The office sector has been besieged by bad news, but one recent bright spot is a significant foreign investment that just happened in Washington, D.C. An affiliate of Tokyo-based Mori Trust Co. made its first D.C. purchase recently, acquiring a Mount Vernon Triangle office building for $531 million from Boston Properties. The transaction is D.C.’s largest property sale of the year so far, beating out Nuveen Real Estate’s $375 million purchase of an office from Tishman Speyer.

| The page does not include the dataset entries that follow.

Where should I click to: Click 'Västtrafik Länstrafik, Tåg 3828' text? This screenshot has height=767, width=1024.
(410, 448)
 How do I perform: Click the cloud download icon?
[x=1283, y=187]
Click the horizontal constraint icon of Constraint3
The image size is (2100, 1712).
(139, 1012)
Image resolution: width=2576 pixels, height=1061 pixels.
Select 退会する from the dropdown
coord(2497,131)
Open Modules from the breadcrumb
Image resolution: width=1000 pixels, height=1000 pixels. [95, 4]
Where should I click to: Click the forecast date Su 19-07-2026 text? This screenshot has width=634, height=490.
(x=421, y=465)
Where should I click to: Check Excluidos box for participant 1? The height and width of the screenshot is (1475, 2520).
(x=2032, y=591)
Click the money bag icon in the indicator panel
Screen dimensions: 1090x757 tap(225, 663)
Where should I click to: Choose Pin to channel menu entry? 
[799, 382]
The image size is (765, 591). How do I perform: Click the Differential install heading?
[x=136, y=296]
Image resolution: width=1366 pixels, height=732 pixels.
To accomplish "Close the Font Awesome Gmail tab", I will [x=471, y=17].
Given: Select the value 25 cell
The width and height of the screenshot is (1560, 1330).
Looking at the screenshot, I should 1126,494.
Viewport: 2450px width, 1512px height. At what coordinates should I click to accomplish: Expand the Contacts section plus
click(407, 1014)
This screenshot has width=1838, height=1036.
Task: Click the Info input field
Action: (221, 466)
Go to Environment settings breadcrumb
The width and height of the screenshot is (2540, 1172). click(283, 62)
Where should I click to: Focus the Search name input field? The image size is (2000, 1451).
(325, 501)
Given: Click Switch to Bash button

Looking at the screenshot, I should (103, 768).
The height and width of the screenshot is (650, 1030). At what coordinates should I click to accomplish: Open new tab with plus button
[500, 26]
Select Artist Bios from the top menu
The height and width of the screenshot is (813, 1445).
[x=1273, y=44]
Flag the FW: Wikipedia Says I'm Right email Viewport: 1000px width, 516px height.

The office building sold by Boston Properties to the Japanese developer is at 601 Massachusetts Ave. NW and is anchored by Arnold & Porter, a multinational law firm that signed up to pre-lease a sizeable chunk of the 460,000 square foot property for its headquarters in 2013. Boston Properties built the development in less than three years at the cost of $350 million. This is Japanese developer Mori’s first D.C. acquisition, but they’ve been active in the district’s suburbs. The investor has sought to invest about $1.43 billion in real estate outside of Japan since 2016, previously acquiring office properties in Boston and Silicon Valley.
Mori’s investment is one of many coming from foreign investors that continue to see the U.S. commercial real estate market as attractive in the short and long term. About 75 percent of global investors said they planned to increase their activity in the U.S. in 2022, and 25 percent said they anticipate their activity will increase considerably, according to one survey. Japanese investors like Mori have been active in America, but Canada remains the top source of international direct investment in U.S. commercial real estate.